Much of this functionality depends upon the Geospatial Data Abstraction Library (GDAL)

Installation

Below are the extended installation instructions for PyStretch. These instructions assume that python 2.6 or greater is already installed on your machine. Additionally, it is hope that you are running PyStretch in a 64-bit environment as this allows the process access to significantly more RAM. In a 32-bit environment, be prepared to further increase the number of segments (thereby reducing the total size of each segment) as you are capped at approximately 2GB of RAM per process.

Windows

Both 32-bit and 64-bit binaries are available for download via pypi.python.org/PyStretch. Be sure to select the correct, 32-bit or 64-bit installation for the version of python that you use. If you are unsure:

  • Press Start

  • Type cmd and hit enter

  • Type:

    $ python
  • Examine the first few lines of output, paying careful attention to whether you are running a 32 or a 64 bit version of python

Download the appropriate installer and install as you would any other package. If the installer is unable to find your python installation in the registry, you either do not have a python installation or installed the wrong architecture binary (32-bit vs. 64-bit).
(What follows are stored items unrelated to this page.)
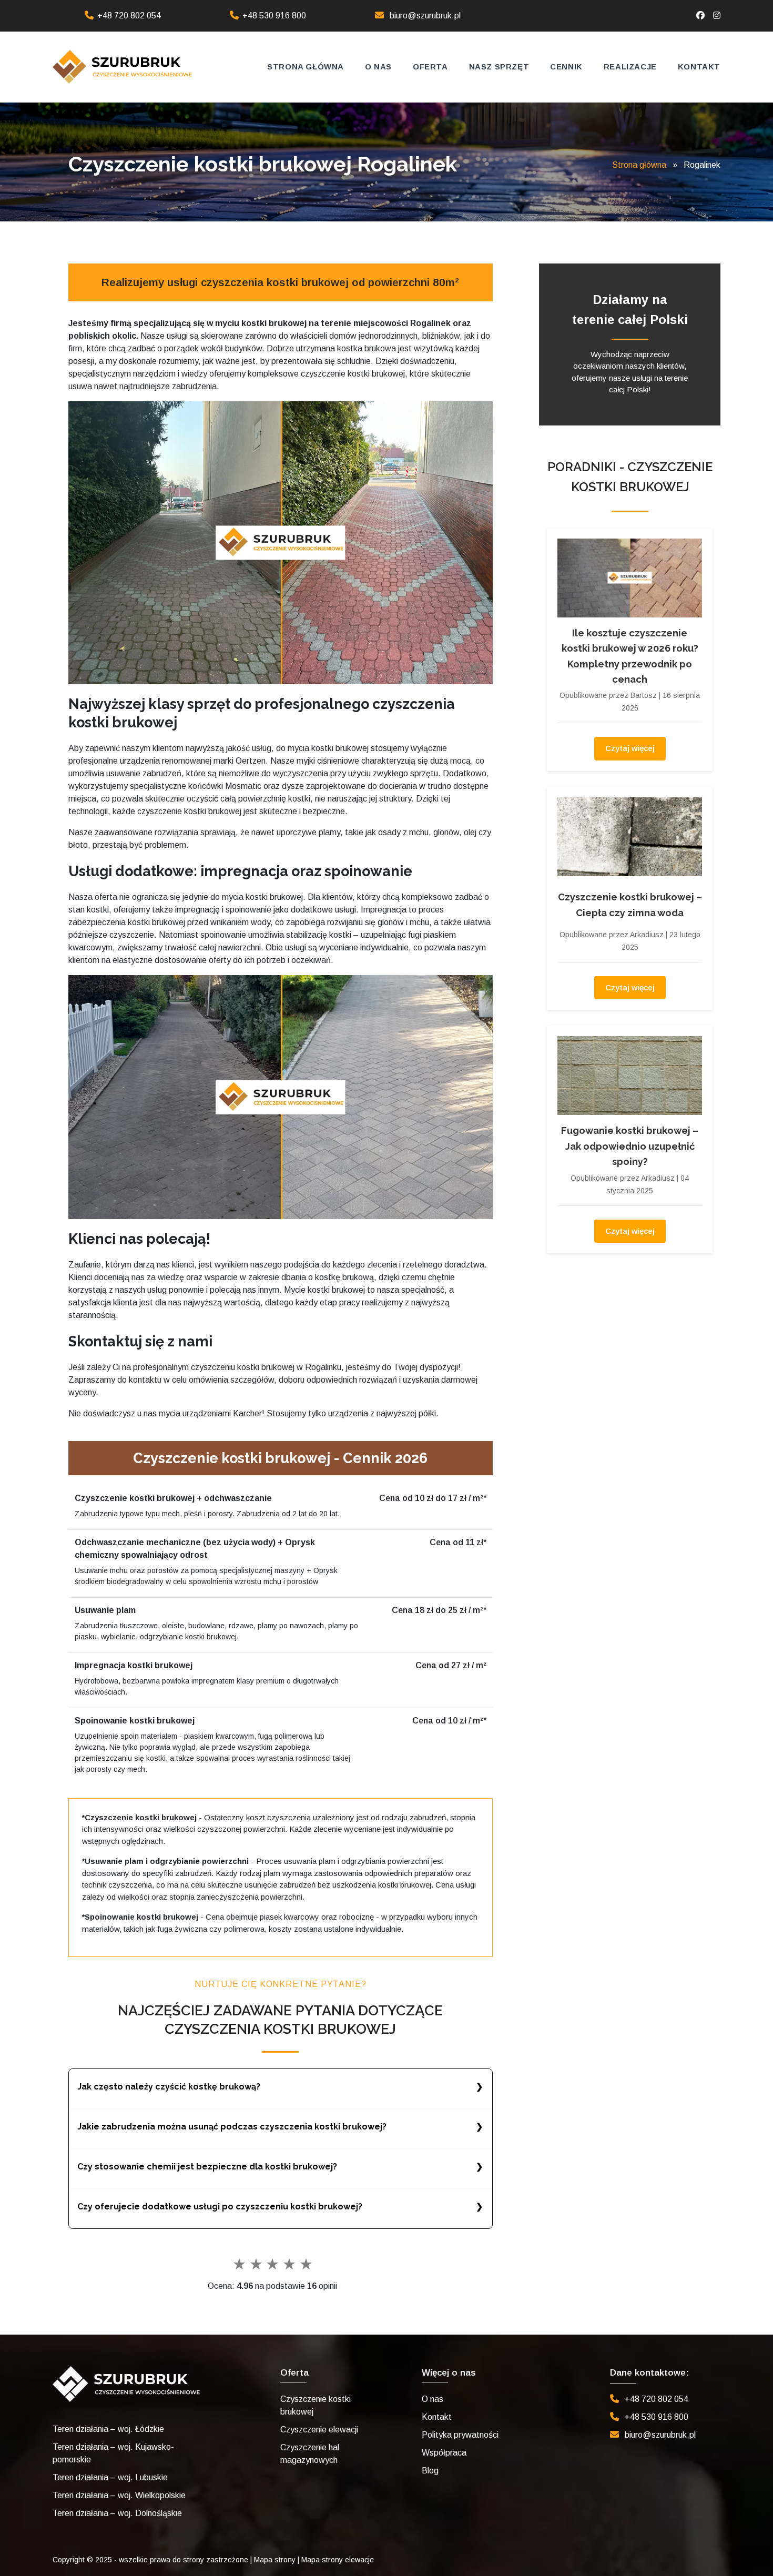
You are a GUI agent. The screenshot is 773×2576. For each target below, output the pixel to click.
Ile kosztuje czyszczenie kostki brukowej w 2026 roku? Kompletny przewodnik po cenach (630, 656)
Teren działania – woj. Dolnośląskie (117, 2513)
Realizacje (630, 66)
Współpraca (444, 2452)
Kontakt (699, 66)
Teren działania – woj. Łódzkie (108, 2429)
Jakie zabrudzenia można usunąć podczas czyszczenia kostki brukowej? (232, 2127)
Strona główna (305, 66)
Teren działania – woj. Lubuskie (110, 2477)
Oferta (430, 66)
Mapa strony (275, 2559)
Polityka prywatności (460, 2434)
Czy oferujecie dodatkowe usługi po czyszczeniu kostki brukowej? (219, 2207)
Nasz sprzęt (499, 66)
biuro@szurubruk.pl (425, 15)
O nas (378, 66)
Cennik (566, 66)
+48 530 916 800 (274, 15)
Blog (430, 2470)
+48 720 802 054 (129, 15)
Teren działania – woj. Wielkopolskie (119, 2495)
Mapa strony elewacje (337, 2559)
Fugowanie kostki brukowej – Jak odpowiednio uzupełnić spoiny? (629, 1146)
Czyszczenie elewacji (319, 2429)
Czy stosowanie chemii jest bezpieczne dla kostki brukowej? (207, 2167)
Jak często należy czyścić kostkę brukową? (168, 2087)
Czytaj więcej (630, 748)
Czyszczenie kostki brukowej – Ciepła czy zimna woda (630, 904)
Finally, the installer places two scripts into a Scripts directory. To allow these scripts to be callable from anywhere, you should add them to your PYTHONPATH. To do this you must have administrative rights on your machine.

  • Press Start

  • Right click on Computer and select Properties

  • In the left hand column select Advanced System Settings

  • Authenticate

  • Select Environment Variables

  • If PYTHONPATH exists in System Variables:
    • Add the path to the scripts file to the end of string of paths, for example:

      ;C\Python27\Scripts

Note

Where, C is the drive, Python27 is your version, and Scripts holds the installed scripts

  • Otherwise:
    • Under System Variables select New...

    • Set the Variable Name to PYTHONPATH

    • Set the Variable Value to the path to the scripts folder, for example:

      C\Python27\Scripts;

Note

Where, C is the drive, Python27 is your version, and Scripts holds the installed scripts

Note

Semi-colons are used to separate items in the path. Make sure not to omit them!

Installing on OS X or Linux

Installation on OS X or linux is most easily achieved by utilizing either easy_install or pip. Easy install should ship with the OS X python installation and users can simply call the following, from a command line, to install PyStretch.:

$ python easy_install pystretch

It is suggested that pip be utilized for package installation as it has a wider range of error handling capabilities. The installation of pip is not PyStretch specific and opens a wide range of available packages to the user. From the command line call the following to install both pip and PyStretch:

$ python easy_install pip
$ pip install pystretch

Finally, PyStretch can be installed via source using:

$ python setup.py install

Installation directories

PyStretch attempts to install into the site-packages directory of the default python installation. This is, the installation of python which is instantiated when you call python from a command line. Additionally, PyStretch installs two scripts (pystretcher.py and pystretch_test.py) into your bin/ or Scripts/ directory. Assuming these scripts are successfully installed, it is possible to call them via the command line from any directory.